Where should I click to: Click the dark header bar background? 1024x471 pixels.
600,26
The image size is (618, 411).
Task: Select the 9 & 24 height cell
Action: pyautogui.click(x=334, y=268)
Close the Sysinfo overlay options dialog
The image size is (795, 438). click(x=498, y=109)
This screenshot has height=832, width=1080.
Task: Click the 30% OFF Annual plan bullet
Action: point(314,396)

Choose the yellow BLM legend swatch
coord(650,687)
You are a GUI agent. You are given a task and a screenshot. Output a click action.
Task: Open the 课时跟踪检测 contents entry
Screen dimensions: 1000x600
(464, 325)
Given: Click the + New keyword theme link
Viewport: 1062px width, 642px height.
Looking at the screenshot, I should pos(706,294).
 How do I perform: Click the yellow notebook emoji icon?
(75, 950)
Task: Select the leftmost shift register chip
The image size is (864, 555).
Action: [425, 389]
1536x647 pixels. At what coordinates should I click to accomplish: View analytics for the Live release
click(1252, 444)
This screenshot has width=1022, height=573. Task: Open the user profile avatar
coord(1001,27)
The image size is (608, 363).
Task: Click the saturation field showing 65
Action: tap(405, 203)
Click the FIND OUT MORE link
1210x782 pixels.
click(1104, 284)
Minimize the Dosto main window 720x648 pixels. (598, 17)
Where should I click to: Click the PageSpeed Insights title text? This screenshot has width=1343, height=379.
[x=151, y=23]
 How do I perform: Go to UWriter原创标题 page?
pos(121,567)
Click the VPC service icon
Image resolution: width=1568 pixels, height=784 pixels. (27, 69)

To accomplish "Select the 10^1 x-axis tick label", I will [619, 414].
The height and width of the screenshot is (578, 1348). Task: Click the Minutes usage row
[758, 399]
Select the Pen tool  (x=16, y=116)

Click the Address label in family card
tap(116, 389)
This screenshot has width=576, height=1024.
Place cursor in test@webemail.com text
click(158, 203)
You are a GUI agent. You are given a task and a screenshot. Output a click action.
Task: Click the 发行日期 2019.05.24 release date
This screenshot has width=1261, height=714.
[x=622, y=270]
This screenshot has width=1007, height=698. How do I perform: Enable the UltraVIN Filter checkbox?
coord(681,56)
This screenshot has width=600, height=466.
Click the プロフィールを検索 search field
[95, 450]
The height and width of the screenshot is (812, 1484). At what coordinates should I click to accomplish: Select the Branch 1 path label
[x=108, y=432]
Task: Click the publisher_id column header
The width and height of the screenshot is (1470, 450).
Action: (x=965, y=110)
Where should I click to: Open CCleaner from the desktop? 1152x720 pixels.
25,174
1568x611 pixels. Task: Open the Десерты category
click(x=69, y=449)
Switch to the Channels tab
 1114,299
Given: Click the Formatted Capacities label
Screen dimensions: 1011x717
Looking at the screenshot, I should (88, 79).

= YOUR TASK =
Give the listing above again in full, with no word altered.

= RESPONSE TO THIS EXERCISE =
Where should I click to: Click the dark header bar background? 1024x471 pixels.
600,26
The image size is (618, 411).
Task: Select the 9 & 24 height cell
Action: pyautogui.click(x=334, y=268)
Close the Sysinfo overlay options dialog
The image size is (795, 438). click(x=498, y=109)
This screenshot has height=832, width=1080.
Task: Click the 30% OFF Annual plan bullet
Action: point(314,396)

Choose the yellow BLM legend swatch
coord(650,687)
You are a GUI agent. You are given a task and a screenshot. Output a click action.
Task: Open the 课时跟踪检测 contents entry
Screen dimensions: 1000x600
(464, 325)
Given: Click the + New keyword theme link
Viewport: 1062px width, 642px height.
Looking at the screenshot, I should pos(706,294).
 How do I perform: Click the yellow notebook emoji icon?
(75, 950)
Task: Select the leftmost shift register chip
The image size is (864, 555).
Action: [425, 389]
1536x647 pixels. At what coordinates should I click to accomplish: View analytics for the Live release
click(1252, 444)
This screenshot has width=1022, height=573. Task: Open the user profile avatar
coord(1001,27)
The image size is (608, 363).
Task: Click the saturation field showing 65
Action: tap(405, 203)
Click the FIND OUT MORE link
1210x782 pixels.
click(1104, 284)
Minimize the Dosto main window 720x648 pixels. (598, 17)
Where should I click to: Click the PageSpeed Insights title text? This screenshot has width=1343, height=379.
[x=151, y=23]
 How do I perform: Go to UWriter原创标题 page?
pos(121,567)
Click the VPC service icon
Image resolution: width=1568 pixels, height=784 pixels. (27, 69)

To accomplish "Select the 10^1 x-axis tick label", I will [619, 414].
The height and width of the screenshot is (578, 1348). Task: Click the Minutes usage row
[758, 399]
Select the Pen tool  (x=16, y=116)

Click the Address label in family card
tap(116, 389)
This screenshot has width=576, height=1024.
Place cursor in test@webemail.com text
click(158, 203)
You are a GUI agent. You are given a task and a screenshot. Output a click action.
Task: Click the 发行日期 2019.05.24 release date
This screenshot has width=1261, height=714.
[x=622, y=270]
This screenshot has width=1007, height=698. How do I perform: Enable the UltraVIN Filter checkbox?
coord(681,56)
This screenshot has width=600, height=466.
Click the プロフィールを検索 search field
[95, 450]
The height and width of the screenshot is (812, 1484). At what coordinates should I click to accomplish: Select the Branch 1 path label
[x=108, y=432]
Task: Click the publisher_id column header
The width and height of the screenshot is (1470, 450).
Action: (x=965, y=110)
Where should I click to: Open CCleaner from the desktop? 1152x720 pixels.
25,174
1568x611 pixels. Task: Open the Десерты category
click(x=69, y=449)
Switch to the Channels tab
 1114,299
Given: Click the Formatted Capacities label
Screen dimensions: 1011x717
Looking at the screenshot, I should (88, 79).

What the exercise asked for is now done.